-- Extrait choisi --
%%

In an attempt to help keep Aleppo's city center clean and prevent the spread of diseases linked to rubbish, the Jesuit Refugee Service and Syrian NGOs took part in a clean-up campaign Avo Kaprealian/Jesuit Refugee Service
Un autre phénomène inquiétant vient s’ajouter aux tireurs embusqués, aux décombres et à la misère que l’on peut observer dans les rues syriennes : l’accumulation des ordures.

À Janoub al Malaab, le quartier de Hama où est né Adel*, une odeur quasi insupportable se dégage des montagnes de déchets.

« On peut les voir pourrir sous le soleil, et on peut les sentir. Il y a des zones dont on ne peut même pas s’approcher tellement la puanteur est horrible », a dit l’activiste local. « Les gens en souffrent. »

Plus de deux ans après le début d’un conflit qui a provoqué une véritable crise de santé publique, la collecte et l’élimination des déchets solides demeurent gravement perturbées dans les régions assiégées de la Syrie. Dans les zones contrôlées par les rebelles, l’État a pratiquement cessé de fournir des services d’enlèvement des ordures. L’accumulation des déchets, la détérioration des conditions d’hygiène et l’augmentation des températures liée à l’arrivée de l’été exposent environ cinq millions de personnes à des risques de maladies, selon Ahmedou Bahah, responsable des programmes d’eau et d’assainissement pour le Fonds des Nations Unies pour l’enfance (UNICEF) en Syrie.

« En juillet, les températures atteindront les 40 degrés Celsius, ce qui pose des risques importants pour la santé publique en raison des difficultés d’accès à l’eau potable et de l’absence de services de gestion des déchets », a-t-il dit à IRIN.

Dans les quartiers assiégés de Homs, les camions à ordures de l’État n’ont pas circulé au cours des 16 derniers mois, c’est-à-dire depuis que les troupes gouvernementales ont lancé une campagne militaire dévastatrice. Pour les remplacer, des réseaux d’activistes civils ont mis sur pied des comités chargés du nettoyage des rues.

« Nous rassemblons tous les déchets au même endroit jusqu’à ce que le tas soit aussi gros qu’une montagne », a dit Mohammed*, un activiste local. Les volontaires créent généralement des dépotoirs improvisés (piles de déchets) dans les zones dont les habitants ont fui.

« Une ou deux fois par semaine, nous réussissons à trouver un camion pour amener les déchets à l’extérieur. Ça peut être dangereux, parce qu’il faut passer des postes de contrôle et que les soldats nous accusent souvent de cacher des armes », a-t-il dit. « Des personnes sont parfois arrêtées et il arrive qu’on nous force à tout décharger. »

%%

-- Consignes de travail --
a) Selon l'extrait sur les ordures en Syrie, depuis combien de mois les camions à ordures de l'État n'ont-ils pas circulé dans les quartiers assiégés de Homs ?
b) Restituez sans aucune modification le passage de l'extrait sur les ordures en Syrie qui va de « In an attempt » à « montagnes de déchets. ».
La liste qui suit n'a aucun lien avec l'extrait sur les ordures en Syrie.

-- Données fournies --
%%

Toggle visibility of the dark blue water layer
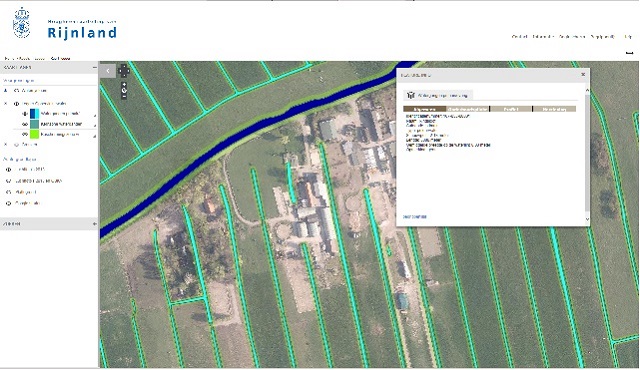 pos(25,114)
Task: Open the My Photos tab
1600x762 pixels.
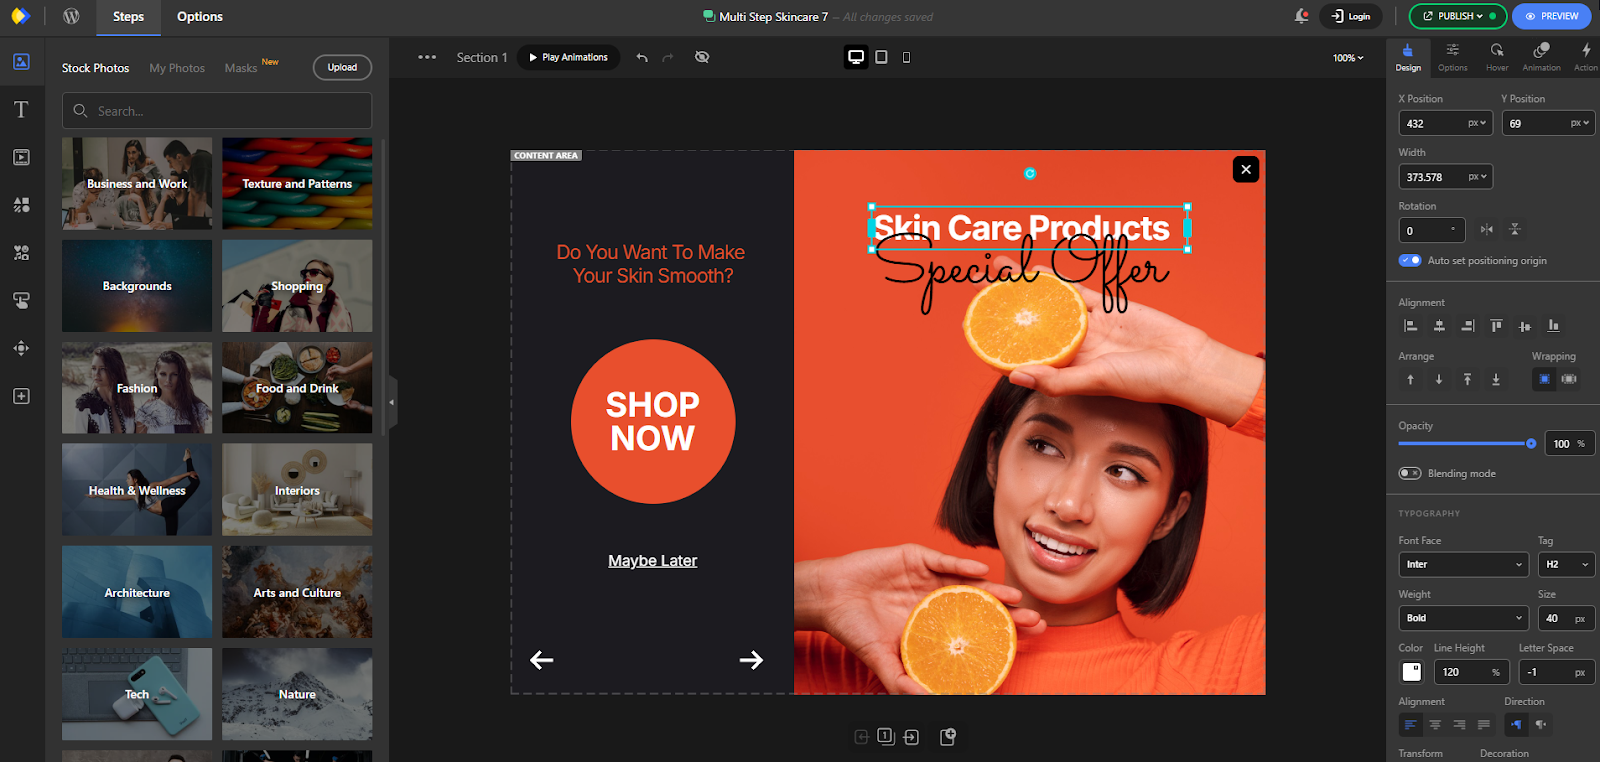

%%

-- Solutions des problèmes --
a) Depuis 16 mois.

b)
In an attempt to help keep Aleppo's city center clean and prevent the spread of diseases linked to rubbish, the Jesuit Refugee Service and Syrian NGOs took part in a clean-up campaign Avo Kaprealian/Jesuit Refugee Service
Un autre phénomène inquiétant vient s’ajouter aux tireurs embusqués, aux décombres et à la misère que l’on peut observer dans les rues syriennes : l’accumulation des ordures.

À Janoub al Malaab, le quartier de Hama où est né Adel*, une odeur quasi insupportable se dégage des montagnes de déchets.